*Exercise prompt*
From the top of the records below, return each line exactly, ending with the line that contains "314-698-7747 (155, 2318)".
----
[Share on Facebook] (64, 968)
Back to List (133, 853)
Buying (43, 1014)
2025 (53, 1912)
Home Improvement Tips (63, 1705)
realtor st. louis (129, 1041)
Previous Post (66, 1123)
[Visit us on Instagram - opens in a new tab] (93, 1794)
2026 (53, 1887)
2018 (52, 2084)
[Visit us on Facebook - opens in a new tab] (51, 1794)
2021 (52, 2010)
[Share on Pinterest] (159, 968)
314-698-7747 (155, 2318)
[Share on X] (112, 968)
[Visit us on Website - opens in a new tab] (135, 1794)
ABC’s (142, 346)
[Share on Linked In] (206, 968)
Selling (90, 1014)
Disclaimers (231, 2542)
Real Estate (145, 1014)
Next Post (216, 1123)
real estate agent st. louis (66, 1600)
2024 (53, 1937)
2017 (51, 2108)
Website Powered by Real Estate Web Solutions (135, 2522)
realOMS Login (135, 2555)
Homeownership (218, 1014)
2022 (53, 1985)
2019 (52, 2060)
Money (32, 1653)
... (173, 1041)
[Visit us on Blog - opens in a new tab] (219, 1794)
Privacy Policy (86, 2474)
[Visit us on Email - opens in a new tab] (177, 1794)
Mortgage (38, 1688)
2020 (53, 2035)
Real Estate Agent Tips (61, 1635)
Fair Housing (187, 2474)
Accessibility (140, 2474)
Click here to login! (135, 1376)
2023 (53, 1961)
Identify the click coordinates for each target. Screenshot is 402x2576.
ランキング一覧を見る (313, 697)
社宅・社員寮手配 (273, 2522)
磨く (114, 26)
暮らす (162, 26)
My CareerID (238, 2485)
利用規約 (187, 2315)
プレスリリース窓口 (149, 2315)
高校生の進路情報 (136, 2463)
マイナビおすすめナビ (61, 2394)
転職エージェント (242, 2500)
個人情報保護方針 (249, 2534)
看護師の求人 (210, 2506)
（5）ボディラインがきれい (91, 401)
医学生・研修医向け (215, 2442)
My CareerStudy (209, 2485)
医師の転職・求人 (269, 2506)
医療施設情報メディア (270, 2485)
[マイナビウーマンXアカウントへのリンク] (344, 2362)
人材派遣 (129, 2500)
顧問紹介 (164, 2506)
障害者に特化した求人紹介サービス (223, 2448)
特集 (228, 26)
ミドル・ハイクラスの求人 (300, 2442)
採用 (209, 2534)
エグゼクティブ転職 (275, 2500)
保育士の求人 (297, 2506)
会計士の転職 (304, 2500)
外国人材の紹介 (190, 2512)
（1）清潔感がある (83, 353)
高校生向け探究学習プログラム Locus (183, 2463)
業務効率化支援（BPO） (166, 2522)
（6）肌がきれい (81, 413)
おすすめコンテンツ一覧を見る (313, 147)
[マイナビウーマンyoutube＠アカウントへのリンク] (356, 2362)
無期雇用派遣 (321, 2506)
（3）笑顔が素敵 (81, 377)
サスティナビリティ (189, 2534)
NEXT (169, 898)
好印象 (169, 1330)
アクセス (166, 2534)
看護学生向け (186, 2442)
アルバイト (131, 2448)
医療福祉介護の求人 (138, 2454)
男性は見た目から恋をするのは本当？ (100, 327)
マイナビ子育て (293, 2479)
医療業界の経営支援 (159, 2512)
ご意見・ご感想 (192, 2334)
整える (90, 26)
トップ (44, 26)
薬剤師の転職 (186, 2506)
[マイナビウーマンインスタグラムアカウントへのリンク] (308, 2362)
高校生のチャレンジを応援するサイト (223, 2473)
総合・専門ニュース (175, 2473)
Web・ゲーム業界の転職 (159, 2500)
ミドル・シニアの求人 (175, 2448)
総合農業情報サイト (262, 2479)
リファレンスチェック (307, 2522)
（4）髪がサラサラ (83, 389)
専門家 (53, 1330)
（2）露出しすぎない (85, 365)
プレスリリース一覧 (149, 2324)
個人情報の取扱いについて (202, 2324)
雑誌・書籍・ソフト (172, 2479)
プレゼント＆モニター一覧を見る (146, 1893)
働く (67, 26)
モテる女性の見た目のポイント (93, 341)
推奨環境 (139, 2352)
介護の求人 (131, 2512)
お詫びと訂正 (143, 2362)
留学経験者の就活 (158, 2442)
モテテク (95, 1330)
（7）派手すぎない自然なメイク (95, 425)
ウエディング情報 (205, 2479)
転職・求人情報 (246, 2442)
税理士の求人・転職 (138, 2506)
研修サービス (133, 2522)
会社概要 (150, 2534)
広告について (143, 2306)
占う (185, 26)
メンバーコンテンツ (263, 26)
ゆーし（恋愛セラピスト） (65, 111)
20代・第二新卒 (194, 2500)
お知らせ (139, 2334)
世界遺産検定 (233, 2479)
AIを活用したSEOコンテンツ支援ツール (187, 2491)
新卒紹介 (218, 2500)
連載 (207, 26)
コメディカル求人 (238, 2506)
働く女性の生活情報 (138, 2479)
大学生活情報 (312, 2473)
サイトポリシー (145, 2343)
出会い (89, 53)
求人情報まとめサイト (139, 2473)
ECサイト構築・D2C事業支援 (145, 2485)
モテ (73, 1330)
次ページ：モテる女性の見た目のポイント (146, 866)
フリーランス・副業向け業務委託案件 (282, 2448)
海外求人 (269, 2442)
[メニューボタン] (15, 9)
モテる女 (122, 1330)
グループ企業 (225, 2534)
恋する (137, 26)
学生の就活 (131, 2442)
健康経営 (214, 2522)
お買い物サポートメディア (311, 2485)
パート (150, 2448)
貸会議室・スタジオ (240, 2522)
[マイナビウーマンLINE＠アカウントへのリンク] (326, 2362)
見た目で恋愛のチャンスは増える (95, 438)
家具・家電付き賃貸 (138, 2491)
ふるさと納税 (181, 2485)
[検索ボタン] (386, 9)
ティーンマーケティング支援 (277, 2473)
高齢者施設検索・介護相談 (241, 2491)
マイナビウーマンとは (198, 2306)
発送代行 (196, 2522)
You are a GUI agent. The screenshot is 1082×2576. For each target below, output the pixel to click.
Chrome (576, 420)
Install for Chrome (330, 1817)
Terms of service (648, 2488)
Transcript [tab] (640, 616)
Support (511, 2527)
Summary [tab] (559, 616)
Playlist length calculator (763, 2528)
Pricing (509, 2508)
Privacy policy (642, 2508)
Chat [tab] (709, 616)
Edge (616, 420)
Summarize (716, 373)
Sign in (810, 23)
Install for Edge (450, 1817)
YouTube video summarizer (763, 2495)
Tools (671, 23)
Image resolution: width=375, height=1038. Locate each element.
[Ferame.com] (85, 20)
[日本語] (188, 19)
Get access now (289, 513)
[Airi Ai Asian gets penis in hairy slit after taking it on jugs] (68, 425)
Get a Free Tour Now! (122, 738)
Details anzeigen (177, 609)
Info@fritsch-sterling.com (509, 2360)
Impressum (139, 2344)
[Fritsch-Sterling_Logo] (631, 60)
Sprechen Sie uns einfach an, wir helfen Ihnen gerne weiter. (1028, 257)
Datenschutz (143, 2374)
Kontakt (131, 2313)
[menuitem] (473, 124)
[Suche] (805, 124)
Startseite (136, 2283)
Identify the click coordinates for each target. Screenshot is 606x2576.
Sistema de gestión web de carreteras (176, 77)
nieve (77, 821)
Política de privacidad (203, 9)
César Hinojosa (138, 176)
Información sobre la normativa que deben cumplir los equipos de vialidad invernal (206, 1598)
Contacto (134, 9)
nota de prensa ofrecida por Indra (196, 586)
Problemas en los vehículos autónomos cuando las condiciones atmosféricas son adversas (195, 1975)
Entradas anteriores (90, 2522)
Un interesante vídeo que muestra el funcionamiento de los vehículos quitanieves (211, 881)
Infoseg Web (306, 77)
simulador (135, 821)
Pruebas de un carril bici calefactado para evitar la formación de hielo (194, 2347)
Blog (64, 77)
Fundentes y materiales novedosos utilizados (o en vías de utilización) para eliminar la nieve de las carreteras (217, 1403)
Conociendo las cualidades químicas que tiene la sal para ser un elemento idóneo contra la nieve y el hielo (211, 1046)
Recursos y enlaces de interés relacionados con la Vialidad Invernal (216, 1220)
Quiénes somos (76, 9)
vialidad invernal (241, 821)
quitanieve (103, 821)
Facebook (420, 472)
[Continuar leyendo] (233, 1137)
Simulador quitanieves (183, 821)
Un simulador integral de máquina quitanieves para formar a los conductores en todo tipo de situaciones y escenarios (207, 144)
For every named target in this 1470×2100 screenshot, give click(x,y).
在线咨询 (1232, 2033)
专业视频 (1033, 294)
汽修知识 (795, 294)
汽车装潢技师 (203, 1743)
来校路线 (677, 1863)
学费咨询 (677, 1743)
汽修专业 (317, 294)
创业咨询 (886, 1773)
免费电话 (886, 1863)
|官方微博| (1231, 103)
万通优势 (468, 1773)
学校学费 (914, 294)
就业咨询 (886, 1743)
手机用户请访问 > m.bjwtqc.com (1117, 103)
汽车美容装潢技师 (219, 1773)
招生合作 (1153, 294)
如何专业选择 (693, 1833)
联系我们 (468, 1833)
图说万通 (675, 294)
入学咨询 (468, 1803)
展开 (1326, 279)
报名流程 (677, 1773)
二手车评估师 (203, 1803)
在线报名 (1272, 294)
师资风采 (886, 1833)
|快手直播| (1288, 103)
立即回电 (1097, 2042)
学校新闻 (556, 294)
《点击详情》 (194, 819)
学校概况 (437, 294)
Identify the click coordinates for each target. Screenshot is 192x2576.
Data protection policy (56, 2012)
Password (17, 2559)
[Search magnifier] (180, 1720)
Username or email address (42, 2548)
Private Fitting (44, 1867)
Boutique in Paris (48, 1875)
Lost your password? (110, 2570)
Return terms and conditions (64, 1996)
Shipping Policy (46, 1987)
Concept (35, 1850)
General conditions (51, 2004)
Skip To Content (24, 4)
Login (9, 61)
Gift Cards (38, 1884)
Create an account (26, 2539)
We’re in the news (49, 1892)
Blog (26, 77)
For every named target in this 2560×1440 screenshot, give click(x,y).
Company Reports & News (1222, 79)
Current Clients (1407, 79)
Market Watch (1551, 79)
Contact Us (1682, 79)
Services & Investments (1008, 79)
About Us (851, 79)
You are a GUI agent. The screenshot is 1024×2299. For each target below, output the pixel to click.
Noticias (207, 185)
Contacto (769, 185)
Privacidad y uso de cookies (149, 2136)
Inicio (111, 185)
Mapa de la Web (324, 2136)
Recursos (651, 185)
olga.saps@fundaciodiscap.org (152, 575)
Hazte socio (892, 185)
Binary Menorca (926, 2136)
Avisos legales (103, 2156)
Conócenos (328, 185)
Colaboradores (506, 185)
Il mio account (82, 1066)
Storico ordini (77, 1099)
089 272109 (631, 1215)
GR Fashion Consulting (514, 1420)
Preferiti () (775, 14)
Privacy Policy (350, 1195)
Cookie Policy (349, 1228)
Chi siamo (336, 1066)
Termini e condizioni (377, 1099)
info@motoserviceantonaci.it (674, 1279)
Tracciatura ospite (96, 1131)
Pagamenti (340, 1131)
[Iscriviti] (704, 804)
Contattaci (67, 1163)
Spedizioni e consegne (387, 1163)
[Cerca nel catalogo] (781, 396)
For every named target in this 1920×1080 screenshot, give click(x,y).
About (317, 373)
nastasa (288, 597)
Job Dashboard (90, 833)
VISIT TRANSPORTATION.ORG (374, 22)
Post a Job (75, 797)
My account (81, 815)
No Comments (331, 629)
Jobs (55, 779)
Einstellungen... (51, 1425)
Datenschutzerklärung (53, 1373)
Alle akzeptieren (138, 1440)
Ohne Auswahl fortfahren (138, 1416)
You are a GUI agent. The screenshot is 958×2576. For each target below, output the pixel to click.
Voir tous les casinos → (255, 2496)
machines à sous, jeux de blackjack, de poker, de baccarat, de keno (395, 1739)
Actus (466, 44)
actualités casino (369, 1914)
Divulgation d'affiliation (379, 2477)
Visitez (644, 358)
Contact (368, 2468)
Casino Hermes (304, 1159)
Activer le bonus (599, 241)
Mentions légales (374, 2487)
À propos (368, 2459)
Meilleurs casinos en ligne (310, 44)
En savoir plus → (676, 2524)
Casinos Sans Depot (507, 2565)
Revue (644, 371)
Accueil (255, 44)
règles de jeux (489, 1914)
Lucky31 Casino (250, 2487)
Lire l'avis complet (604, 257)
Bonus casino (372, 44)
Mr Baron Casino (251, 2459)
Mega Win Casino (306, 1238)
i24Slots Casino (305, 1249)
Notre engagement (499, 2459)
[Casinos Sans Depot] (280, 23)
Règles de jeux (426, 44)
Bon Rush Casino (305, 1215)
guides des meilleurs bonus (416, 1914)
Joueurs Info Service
----
*Output of the task*
[Share on Facebook] (64, 968)
Back to List (133, 853)
Buying (43, 1014)
2025 (53, 1912)
Home Improvement Tips (63, 1705)
realtor st. louis (129, 1041)
Previous Post (66, 1123)
[Visit us on Instagram - opens in a new tab] (93, 1794)
2026 (53, 1887)
2018 (52, 2084)
[Visit us on Facebook - opens in a new tab] (51, 1794)
2021 (52, 2010)
[Share on Pinterest] (159, 968)
314-698-7747 (155, 2318)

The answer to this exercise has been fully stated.